'''
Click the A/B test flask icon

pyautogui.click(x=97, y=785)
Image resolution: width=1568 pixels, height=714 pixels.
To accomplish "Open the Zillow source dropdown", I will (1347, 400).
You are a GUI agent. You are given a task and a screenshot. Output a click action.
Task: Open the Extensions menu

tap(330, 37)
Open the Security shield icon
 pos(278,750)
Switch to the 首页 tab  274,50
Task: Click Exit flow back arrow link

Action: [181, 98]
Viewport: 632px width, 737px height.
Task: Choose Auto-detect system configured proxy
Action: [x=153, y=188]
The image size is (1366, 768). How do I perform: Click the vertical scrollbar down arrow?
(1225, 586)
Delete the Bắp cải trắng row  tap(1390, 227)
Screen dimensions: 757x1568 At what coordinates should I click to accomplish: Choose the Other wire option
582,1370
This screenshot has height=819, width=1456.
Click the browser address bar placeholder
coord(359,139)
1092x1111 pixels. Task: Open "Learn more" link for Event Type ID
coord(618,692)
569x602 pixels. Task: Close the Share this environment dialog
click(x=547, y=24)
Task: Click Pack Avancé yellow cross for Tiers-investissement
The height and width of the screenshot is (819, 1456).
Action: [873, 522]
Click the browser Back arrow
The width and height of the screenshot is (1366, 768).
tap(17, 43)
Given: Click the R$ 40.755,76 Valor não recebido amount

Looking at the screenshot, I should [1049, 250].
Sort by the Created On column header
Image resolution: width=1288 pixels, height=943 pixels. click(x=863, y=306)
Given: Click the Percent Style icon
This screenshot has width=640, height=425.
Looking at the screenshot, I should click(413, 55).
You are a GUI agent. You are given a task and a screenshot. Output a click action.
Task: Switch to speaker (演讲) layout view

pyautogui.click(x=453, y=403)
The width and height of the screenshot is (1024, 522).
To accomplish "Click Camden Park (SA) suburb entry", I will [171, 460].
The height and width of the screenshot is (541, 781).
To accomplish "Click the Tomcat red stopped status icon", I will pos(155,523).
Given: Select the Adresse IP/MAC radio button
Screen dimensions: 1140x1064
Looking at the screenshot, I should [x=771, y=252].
'''
:: EXERCISE REQUIREMENTS ::
Print each entry precisely. Include every line.

:: TASK RESPONSE ::
Click the A/B test flask icon

pyautogui.click(x=97, y=785)
Image resolution: width=1568 pixels, height=714 pixels.
To accomplish "Open the Zillow source dropdown", I will (1347, 400).
You are a GUI agent. You are given a task and a screenshot. Output a click action.
Task: Open the Extensions menu

tap(330, 37)
Open the Security shield icon
 pos(278,750)
Switch to the 首页 tab  274,50
Task: Click Exit flow back arrow link

Action: [181, 98]
Viewport: 632px width, 737px height.
Task: Choose Auto-detect system configured proxy
Action: [x=153, y=188]
The image size is (1366, 768). How do I perform: Click the vertical scrollbar down arrow?
(1225, 586)
Delete the Bắp cải trắng row  tap(1390, 227)
Screen dimensions: 757x1568 At what coordinates should I click to accomplish: Choose the Other wire option
582,1370
This screenshot has height=819, width=1456.
Click the browser address bar placeholder
coord(359,139)
1092x1111 pixels. Task: Open "Learn more" link for Event Type ID
coord(618,692)
569x602 pixels. Task: Close the Share this environment dialog
click(x=547, y=24)
Task: Click Pack Avancé yellow cross for Tiers-investissement
The height and width of the screenshot is (819, 1456).
Action: [873, 522]
Click the browser Back arrow
The width and height of the screenshot is (1366, 768).
tap(17, 43)
Given: Click the R$ 40.755,76 Valor não recebido amount

Looking at the screenshot, I should [1049, 250].
Sort by the Created On column header
Image resolution: width=1288 pixels, height=943 pixels. click(x=863, y=306)
Given: Click the Percent Style icon
This screenshot has width=640, height=425.
Looking at the screenshot, I should click(413, 55).
You are a GUI agent. You are given a task and a screenshot. Output a click action.
Task: Switch to speaker (演讲) layout view

pyautogui.click(x=453, y=403)
The width and height of the screenshot is (1024, 522).
To accomplish "Click Camden Park (SA) suburb entry", I will [171, 460].
The height and width of the screenshot is (541, 781).
To accomplish "Click the Tomcat red stopped status icon", I will pos(155,523).
Given: Select the Adresse IP/MAC radio button
Screen dimensions: 1140x1064
Looking at the screenshot, I should [x=771, y=252].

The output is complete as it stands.